Honorables sénateurs, M. Ross a raison. En fin de compte, ce sont les contribuables qui paieront la note. Le Canada n’a pas les moyens de prendre des mesures coûteuses qui risquent de décourager les investissements au pays dans l’avenir. J’aurais souhaité que le comité de l’autre endroit étudie plus longuement le projet de loi et écoute une plus grande diversité de points de vue d’un océan à l’autre pour que nous ayons une meilleure compréhension de ce qui nous est proposé aujourd’hui, car somme toute, nous devons nous assurer que les stratégies nationales tiennent compte des questions provinciales et régionales sans outrepasser la compétence fédérale.

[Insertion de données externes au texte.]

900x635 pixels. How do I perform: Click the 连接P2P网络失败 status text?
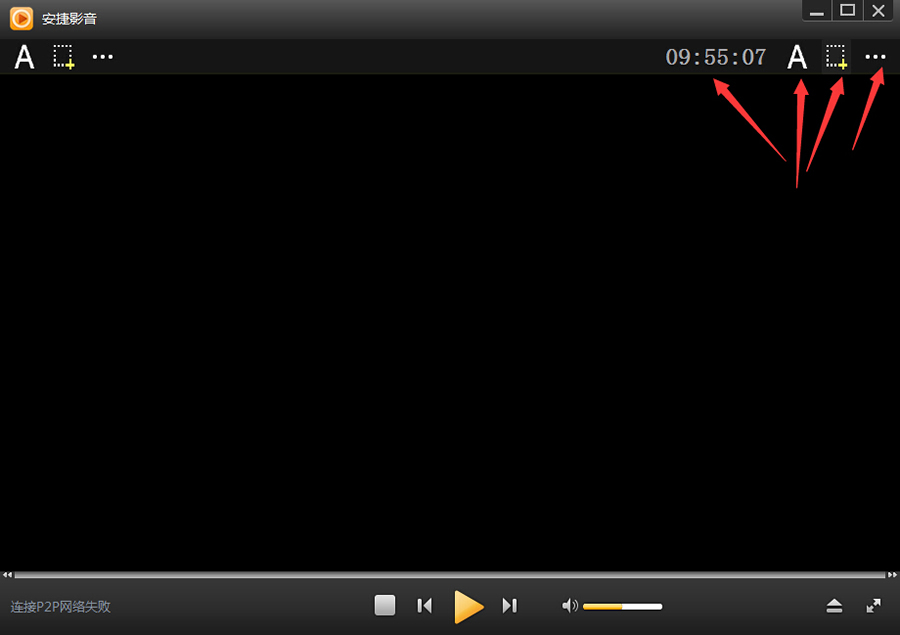click(60, 607)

Chers collègues, je ne peux appuyer un projet de loi qui laisse autant de questions sans réponse. Mes collègues conservateurs et moi croyons sincèrement que tous les Canadiens devraient vivre dans un environnement sain et qu’il faut lutter contre toutes les formes de racisme. Cependant, je ne crois pas que ce projet de loi produira les résultats escomptés. Je crois plutôt qu’il risque d’entraîner des coûts élevés et qu’il ne servirait pas l’intérêt des Canadiens. Le projet de loi est trop général, ne comporte pas les définitions nécessaires et risque de créer encore plus d’incertitude pour trop d’industries en quête de stabilité. De plus, je ne crois pas que le gouvernement actuel ait fait la preuve de sa capacité à mener une telle consultation auprès des personnes qu’il doit consulter.
Honorables sénateurs, même si je m’oppose à ce projet de loi dans sa forme actuelle, j’ai toujours soutenu que les projets de loi devaient faire l’objet d’un examen approfondi par un comité. Je m’oppose donc au projet de loi, mais je suis d’accord pour qu’il soit renvoyé au comité pour un examen approfondi — je regarde la présidente en disant cela —, et je suis pour qu’il aille de l’avant. Je veillerai à ce que la motion soit adoptée avec dissidence. Merci, chers collègues.
Vous plaît-il, honorables sénateurs, d’adopter la motion?
Des voix : D’accord.
Une voix : Avec dissidence.
(La motion est adoptée et le projet de loi est lu pour la deuxième fois, avec dissidence.)